原文节选:
____

摘 要:弗兰兹·卡夫卡所作的最后一部小说就是《城堡》,他在著作中基于男性视角层面上对诸多女性形象进行刻画。这些女性形象在父权社会中非常无助,她们将生活的希望寄托在爱情中,想要凭借美丽的外表对自己所处的社会地位加以改变。虽然一些女性已经具备觉醒意识,已感受到女性无法在父权社会中获得自由,但是她们还是选择逆来顺受,愿意在权威下屈服,并未探究出真正的女性解放道路。
关键词:《城堡》;女性形象;女性解放
作者简介:赵琦(1987.10-),女,汉族,河南新郑人,硕士,郑州商学院外国语学院讲师,研究方向:德语语言文学。
[中图分类号]:I106 [文献标识码]:A
[文章编号]:1002-2139(2021)-08--02
世界各国的社会学家、史学家、作家等都对于女性问题和女性形象非常重视,尤其是女性作家。上世纪六十年代,西方国家出现了女性主义文学批评,这是组成新女性主义话语权最为重要的一个部分,其不仅属于女性主义批评的重要组成部分,更是西方文艺美学中的美学方法,也是美学流派的一种。女性主义文学批评的产生对于西方几千年来的传统思想观念和社会基础造成了冲击,并成为本世纪文学中的一种批评方法。甚至可以说,没有任何一种文学理论像女性主义文学批评这样,可以和社会变化、历史运动等密切联系。始终为了女性的社会地位以及自身权益做出抗争,虽然因为女性在社会环境以及特殊政治环境中居于从属地位,但是他们也会对自己的意志进行表达,并借助于自身力量对父权社会的运行体系进行反抗,从而对自己的从属地位加以改变。弗兰兹·卡夫卡出生于上世纪末,他凭借自己的深邃眼光对这个时代背景下女性的社会地位进行研究,并在长篇小说《城堡》中对这一社会问题进行详细阐述。

____

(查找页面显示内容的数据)
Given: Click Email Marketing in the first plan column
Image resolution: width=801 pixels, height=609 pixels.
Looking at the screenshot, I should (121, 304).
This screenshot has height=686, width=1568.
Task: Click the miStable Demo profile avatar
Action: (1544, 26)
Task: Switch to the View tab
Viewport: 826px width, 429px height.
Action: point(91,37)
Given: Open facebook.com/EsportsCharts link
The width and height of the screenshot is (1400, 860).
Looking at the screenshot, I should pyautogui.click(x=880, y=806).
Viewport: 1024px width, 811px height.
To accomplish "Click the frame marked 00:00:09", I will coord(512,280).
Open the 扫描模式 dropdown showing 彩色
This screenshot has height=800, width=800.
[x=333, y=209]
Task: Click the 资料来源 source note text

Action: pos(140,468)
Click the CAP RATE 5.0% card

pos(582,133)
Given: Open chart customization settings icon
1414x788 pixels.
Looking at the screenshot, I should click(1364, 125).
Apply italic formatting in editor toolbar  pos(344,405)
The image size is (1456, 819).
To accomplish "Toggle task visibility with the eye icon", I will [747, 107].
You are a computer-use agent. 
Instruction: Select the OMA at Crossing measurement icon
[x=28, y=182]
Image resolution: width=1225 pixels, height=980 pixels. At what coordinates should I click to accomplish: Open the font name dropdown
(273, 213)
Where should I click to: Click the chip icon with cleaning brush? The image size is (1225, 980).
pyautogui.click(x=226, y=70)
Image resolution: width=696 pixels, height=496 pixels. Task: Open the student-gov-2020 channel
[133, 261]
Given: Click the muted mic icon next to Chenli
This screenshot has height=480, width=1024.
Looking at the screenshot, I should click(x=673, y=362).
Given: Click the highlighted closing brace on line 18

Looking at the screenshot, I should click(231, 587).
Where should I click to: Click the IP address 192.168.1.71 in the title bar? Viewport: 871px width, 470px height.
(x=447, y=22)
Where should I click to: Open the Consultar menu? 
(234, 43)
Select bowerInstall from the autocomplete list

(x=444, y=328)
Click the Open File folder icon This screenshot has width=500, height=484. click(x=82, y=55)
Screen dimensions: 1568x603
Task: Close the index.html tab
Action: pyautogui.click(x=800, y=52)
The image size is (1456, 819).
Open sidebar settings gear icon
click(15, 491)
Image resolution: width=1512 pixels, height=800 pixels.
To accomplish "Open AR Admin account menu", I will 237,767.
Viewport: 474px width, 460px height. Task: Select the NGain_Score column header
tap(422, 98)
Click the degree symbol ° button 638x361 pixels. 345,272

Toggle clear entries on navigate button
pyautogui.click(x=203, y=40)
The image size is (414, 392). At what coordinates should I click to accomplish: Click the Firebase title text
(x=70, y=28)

____

任务说明:
**1.** 根据这篇谈《城堡》女性形象的文章,回答下面几个问题:
(a) 《城堡》在卡夫卡的小说里排在什么位置?
(b) 书中这些女性想靠什么来改变自己的社会地位?
(c) 女性主义文学批评是什么时候、在哪里出现的?
**2.** 把这篇谈《城堡》女性形象的文章接着往下写。

逐题答案:
**1.**
(a) 《城堡》是卡夫卡写的最后一部小说。
(b) 她们想凭借美丽的外表改变自己所处的社会地位。
(c) 上世纪六十年代,出现在西方国家。

**2.**
1.《城堡》中典型的女性形象
1.1弗丽达——城堡老爷克拉姆的情人
弗丽达非常有魅力、有自信,外表也非常漂亮。在仆人面前则盛气凌人,处处压人一头,她想要获得解放和自由,但是很难对主仆关系进行摆脱,最后的结果则是失败告终。在男性为主的父权社会中,女性是无法获得自我独立和自由的,她们也不能摆脱被奴役、被压迫的命运,此外别无其他的选择。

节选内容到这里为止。